As Vanessa explains:
People will always say yes. No one wants to look like the one who doesn’t get it in front of the crew.
Open questions, on the other hand, change the dynamic. They invite people to reflect on the work ahead, draw on their experience and take ownership of safety in the moment:
- What risks are you most concerned about today?
- What might make this job harder than usual?
- What will help us work safely on this task?
These questions don’t just gather information, they signal that leaders value input and expect people to think, not just listen.
Rebecca emphasises the role this plays in building psychological safety:
It’s not a safe space because we say it is. It’s a safe space because we show it is.
3. Use storytelling to make it real
Facts, procedures and controls matter — they provide structure and clarity. But on their own, they rarely change how people experience risk. Stories help bridge that gap.
By sharing real experiences, leaders can connect safety messages to emotions and consequences that matter to people. Stories turn abstract rules into something personal and memorable.
Rebecca shares the impact of talking openly about a serious incident with her team:
When we talked about what happened, people started opening up about their own experiences. That’s when it became real. It wasn’t just a safety message anymore — it was about families and getting home.
Grounding the conversation in lived experience shifted the focus from compliance to care. Adrian saw a similar effect when he shared a personal fatigue story:
I told a story about a fatigue incident from when I was younger. Then four or five others shared similar experiences. That’s when people start thinking differently.
Stories don’t need to be long or dramatic. The most effective ones are simple, honest and relevant to the work people are doing right now.
4. Keep it engaging and unexpected
Our brains constantly filter information, prioritising what feels most relevant in the moment. We’re more likely to pay attention to things that feel Dangerous, Important, Pleasurable or Interesting.
When pre-starts become predictable, they slip below this filter. Even important messages can be tuned out simply because they feel familiar.
Introducing small elements of novelty helps reset attention and bring people back into the conversation.
Adrian describes a simple approach his team uses:
We created a dice game. They don’t know what’s going to come up, so they have to think on the spot — just like they do in real work.
Other teams refresh pre-starts by making small but intentional changes, such as:
- rotating facilitators
- changing locations
- recognising good work
- using visual prompts
These changes don’t trivialise safety. They help restore attention, curiosity and participation, and make it more likely that safety messages are noticed, discussed and carried into the day’s work.
5. Close the loop with feedback
Nothing damages trust faster than asking for input and doing nothing with it.
Adrian shares an example of a worker raising an issue about fogging safety glasses:
Once the issue was followed up and a new solution trialled, it opened up more trust.

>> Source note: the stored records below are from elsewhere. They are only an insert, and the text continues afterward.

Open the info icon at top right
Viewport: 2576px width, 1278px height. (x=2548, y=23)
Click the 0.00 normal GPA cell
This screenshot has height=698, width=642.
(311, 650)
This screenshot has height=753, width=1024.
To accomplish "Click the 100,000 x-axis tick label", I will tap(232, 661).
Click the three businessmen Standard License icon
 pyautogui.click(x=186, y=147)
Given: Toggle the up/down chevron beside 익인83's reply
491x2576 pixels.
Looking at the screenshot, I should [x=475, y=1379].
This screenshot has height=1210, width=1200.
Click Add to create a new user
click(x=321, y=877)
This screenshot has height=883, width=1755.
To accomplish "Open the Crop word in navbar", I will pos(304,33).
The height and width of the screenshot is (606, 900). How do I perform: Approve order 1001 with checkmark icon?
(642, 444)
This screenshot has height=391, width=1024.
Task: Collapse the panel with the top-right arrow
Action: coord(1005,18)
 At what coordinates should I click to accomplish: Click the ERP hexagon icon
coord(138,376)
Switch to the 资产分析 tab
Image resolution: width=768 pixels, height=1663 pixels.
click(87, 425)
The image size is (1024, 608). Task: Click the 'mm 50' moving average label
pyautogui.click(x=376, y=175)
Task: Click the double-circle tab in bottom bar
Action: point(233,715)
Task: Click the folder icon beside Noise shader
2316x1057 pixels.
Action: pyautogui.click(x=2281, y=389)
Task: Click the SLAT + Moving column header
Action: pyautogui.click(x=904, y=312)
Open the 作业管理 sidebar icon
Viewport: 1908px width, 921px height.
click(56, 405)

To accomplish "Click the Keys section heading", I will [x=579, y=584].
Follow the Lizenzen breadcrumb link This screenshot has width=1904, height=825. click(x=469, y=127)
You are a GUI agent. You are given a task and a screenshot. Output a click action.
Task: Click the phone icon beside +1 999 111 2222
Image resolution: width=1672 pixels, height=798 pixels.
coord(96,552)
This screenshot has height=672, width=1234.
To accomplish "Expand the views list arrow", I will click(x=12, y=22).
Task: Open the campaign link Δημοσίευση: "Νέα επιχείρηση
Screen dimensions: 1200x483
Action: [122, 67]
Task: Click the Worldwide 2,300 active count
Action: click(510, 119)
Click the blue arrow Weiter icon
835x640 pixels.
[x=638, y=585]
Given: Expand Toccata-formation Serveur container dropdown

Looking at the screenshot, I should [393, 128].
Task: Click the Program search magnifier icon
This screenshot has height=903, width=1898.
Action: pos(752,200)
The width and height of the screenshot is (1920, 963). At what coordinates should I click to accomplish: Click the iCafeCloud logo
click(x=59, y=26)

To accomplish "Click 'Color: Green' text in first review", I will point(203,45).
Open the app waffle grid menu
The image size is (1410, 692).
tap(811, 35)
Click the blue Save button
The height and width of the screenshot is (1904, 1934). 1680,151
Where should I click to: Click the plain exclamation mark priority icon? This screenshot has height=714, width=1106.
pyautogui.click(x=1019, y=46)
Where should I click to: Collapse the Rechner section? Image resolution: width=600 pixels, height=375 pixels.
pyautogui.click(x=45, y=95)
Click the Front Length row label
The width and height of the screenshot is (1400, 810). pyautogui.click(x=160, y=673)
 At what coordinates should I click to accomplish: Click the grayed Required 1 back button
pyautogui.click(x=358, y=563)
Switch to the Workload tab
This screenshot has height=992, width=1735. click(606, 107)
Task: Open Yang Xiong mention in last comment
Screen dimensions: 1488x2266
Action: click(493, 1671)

Rebecca observes the same pattern:
Once we gave people feedback, nearly everyone said, ‘That’s all we wanted — just to know it was being heard.
When leaders report back on what’s been raised, participation grows. Over time, pre-starts become a place where problems are surfaced and solved.
A mindset shift for leaders
It can be tempting to see pre-starts as a formality, a script, or even an interruption to ‘real’ work. The leaders in this discussion view them differently.
They describe pre-starts as one of the few consistent moments in the day where leaders can deliberately influence how work is approached. A space to pause, read the room, connect with people and reinforce what matters.
For many leaders, improving pre-starts doesn’t require a new process or program. It starts with small, intentional choices, whether that’s asking one better question, sharing one honest story, or following up on something that was raised.
Over time, those choices shape how people experience the start of their day and how safety is thought about beyond the pre-start itself.
As Vanessa sums it up:
Pre-starts are already happening every day. The opportunity isn’t to add more — it’s to make them matter.